Bypassing Molecular Dynamics: Ultra-Fast De Novo Generation of Macrocyclic PPI Scaffolds via Rigid-Body SO(3) Fibonacci Sampling and Directed Chemical Evolution

Proof of Concept on the β-Catenin/TCF4 Interface in Wnt-Driven Oncogenesis and Gardner Syndrome Protein-protein interactions (PPIs) govern nearly every biological signalling pathway, yet their large, flat contact surfaces have resisted conventional drug design for decades. Existing computational approaches either require prohibitive molecular simulation resources or prior knowledge of a reference inhibitor—barriers that have left many therapeutically important targets inaccessible. This repository presents GeoSol-αα, a two-stage computational pipeline that generates macrocyclic drug scaffolds against PPI surfaces from first principles—without molecular dynamics simulation, without a crystallographic inhibitor reference, and without prior chemical knowledge of the target.

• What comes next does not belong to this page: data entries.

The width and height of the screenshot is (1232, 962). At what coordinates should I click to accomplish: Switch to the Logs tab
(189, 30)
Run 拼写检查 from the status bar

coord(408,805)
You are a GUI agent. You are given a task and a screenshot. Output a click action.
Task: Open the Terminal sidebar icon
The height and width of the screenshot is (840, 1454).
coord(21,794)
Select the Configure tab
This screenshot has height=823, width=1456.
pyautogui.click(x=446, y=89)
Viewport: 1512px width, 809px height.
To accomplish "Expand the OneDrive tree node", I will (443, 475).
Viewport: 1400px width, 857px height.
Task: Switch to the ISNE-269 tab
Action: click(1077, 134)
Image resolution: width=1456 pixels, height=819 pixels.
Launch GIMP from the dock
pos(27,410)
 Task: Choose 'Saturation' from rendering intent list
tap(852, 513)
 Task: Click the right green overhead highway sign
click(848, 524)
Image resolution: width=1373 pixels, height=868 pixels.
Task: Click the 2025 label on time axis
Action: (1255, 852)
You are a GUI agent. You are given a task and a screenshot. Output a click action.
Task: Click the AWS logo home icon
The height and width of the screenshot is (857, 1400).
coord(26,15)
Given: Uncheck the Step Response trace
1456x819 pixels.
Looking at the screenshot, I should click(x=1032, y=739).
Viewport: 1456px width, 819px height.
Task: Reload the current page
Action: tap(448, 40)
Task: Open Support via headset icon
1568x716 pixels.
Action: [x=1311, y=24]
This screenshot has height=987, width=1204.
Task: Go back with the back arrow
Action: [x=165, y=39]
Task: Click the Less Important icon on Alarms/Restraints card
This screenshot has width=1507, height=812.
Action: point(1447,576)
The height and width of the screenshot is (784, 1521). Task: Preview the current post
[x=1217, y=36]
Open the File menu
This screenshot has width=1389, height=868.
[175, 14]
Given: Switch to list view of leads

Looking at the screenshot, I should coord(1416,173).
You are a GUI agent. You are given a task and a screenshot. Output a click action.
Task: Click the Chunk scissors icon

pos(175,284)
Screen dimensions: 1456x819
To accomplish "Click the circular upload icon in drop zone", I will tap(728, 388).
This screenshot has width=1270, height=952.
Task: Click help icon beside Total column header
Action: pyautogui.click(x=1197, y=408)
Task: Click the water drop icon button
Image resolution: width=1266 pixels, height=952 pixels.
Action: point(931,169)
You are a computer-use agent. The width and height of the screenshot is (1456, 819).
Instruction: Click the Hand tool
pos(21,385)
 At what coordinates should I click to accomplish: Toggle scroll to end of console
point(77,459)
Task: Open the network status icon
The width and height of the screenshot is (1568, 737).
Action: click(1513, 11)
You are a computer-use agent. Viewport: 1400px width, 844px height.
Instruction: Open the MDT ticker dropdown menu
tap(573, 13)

The engine couples deterministic rigid-body SO(3) Fibonacci sampling with directed chemical evolution (genetic algorithms). In milliseconds, the pipeline successfully converged on a novel: 15-atom macrocyclic scaffold (1,4-dioxacyclopentadecane) that achieves a thermodynamic optimum with zero desolvation penalty against the β-catenin interface. This repository establishes formal prior art for both the identified chemical entity and the underlying high-throughput methodology.